Column: Obama’s shortsighted approach to climate change


President Barack Obama, center, accompanied by President of the Association of Village Council Presidents Myron Naneng, left, and Kawerak, Inc. President and CEO Melanie Bahnke, right, participates in a roundtable at the Dena’ina Civic and Convention Center, Monday, Aug. 31, 2015, in Anchorage, Alaska. Obama opened a historic three-day trip to Alaska aimed at showing solidarity with a state often overlooked by Washington, while using its glorious but changing landscape as an urgent call to action on climate change. (Andrew Harnik/AP)

President Obama will travel to Alaska to discuss the harmful effects of global climate change in the hardest hit region of the United States. While his administration has been vocal in discussing the real and critical threat of climate change, his decision to allow, as the Associated Press reported, the Royal Dutch Shell company to drill off the coast of Alaska only heeds to the shortsighted critics of climate change science.

Though the scientific community has near universal recognition of climate change and humanity’s impact, the profit driven mentality of American citizens and corporations, if unchanged, will solidify America’s failure to react with the needed urgency and mindset. With climate change threatening humanity’s very existence, short-term profit cannot be considered—especially when driven by the very hydrocarbons that have put us in this position. 

As the AP reported, “[Alaska’s] government and its residents rely deeply on oil revenues to stay afloat, and falling oil prices have already created a serious budget deficit.” The opportunity to bolster the stream of oil revenue is understandably attractive to Alaskans. Just as in many of the contiguous 48 states have reacted to fracking, the tangibility of short-term revenue and income is tantalizing.

However, to solidify the future of this nation, humanity and the Earth, short-term, oil driven profits must be seen as a negative. They involve negative environmental impacts, which only serve to worsen our problem.

With Alaska’s glaciers melting, and native wildlife dying off, a switch to a sustainable, renewable energy growth model is direly needed. If the chief source of income is based upon a harmful, vicious cycle of drilling for a harmful product that will run out, long-term stability will not be achieved.

The current model of continuing to search for oil and using hydrocarbons as the chief source of Alaskan revenue, and revenue in fracking-heavy regions, is akin to a tourist town set on a shrinking lake. Each year, the lake recedes further and further. And each year, the town moves their docks inland and continues to fish and use the lake as a resource, even as it shrinks and recedes. Finally, the lake dries up, and the town is left decimated, caught by their myopic ignorance. Such is our addiction to oil. The threat of taking away that stream of revenue in place of another is scoffed at, setting up an economic disaster.

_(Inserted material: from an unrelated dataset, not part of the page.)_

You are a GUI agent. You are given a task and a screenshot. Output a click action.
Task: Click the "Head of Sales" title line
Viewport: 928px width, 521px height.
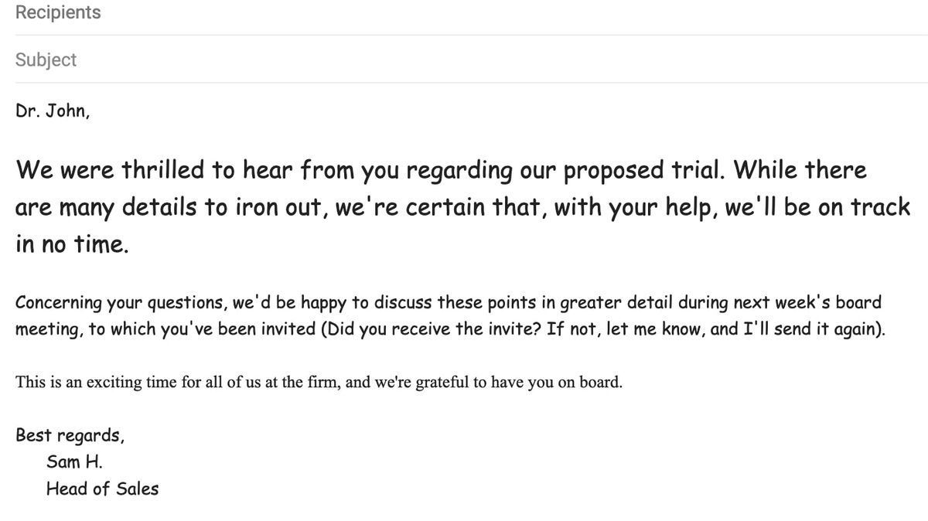click(102, 489)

While President Obama needs to satisfy as many of his constituents as possible, and ensure that the people of Alaska are not hung out to dry, the strategy needs to change. Conceding and allowing the Royal Dutch Shell Company to drill in a previously off-limits area only delays the inevitable. Soon, there will be no oil that can be drilled without threatening the environment directly around the site.

When the accessible oil finally fails to be found, what will these people base their livelihood off then?

What should occur is a gradual phasing in of sustainable energy source production, and a phasing out of oil production and use. Offset the revenue stream of oil with plants and factories building solar panels, wind turbines, which can then be sold and help to develop a service industry based upon these technologies. If the oil and natural gas industry were to devote a fraction of their research and development budgets to solar and wind technology, developments would occur at a rapid pace.

The switch to sustainable energy and revenue streams will not be easy or occur in a rapid fashion. However, waiting to make the switch until the day when oil and natural gas are no longer an option is a foolish solution. The natural world is being destroyed by these archaic means of moving and heating humanity. While the livelihood and income of our citizens must be maintained, do so with a fading and harmful technology is idiotic. While Alaskan politicians warned that the people care more about their wallets than their scenery, that sort of ignorance will only lead to a destroyed planet.

To place the man-made commodity of money over the beauty and wonder of the natural world is to remove our humanity. The Greeks said that a civilization grows great when old men plant trees whose shade they know they shall never sit in. It is time to return our society to that mindset. We must think of our children’s children and the Earth’s future.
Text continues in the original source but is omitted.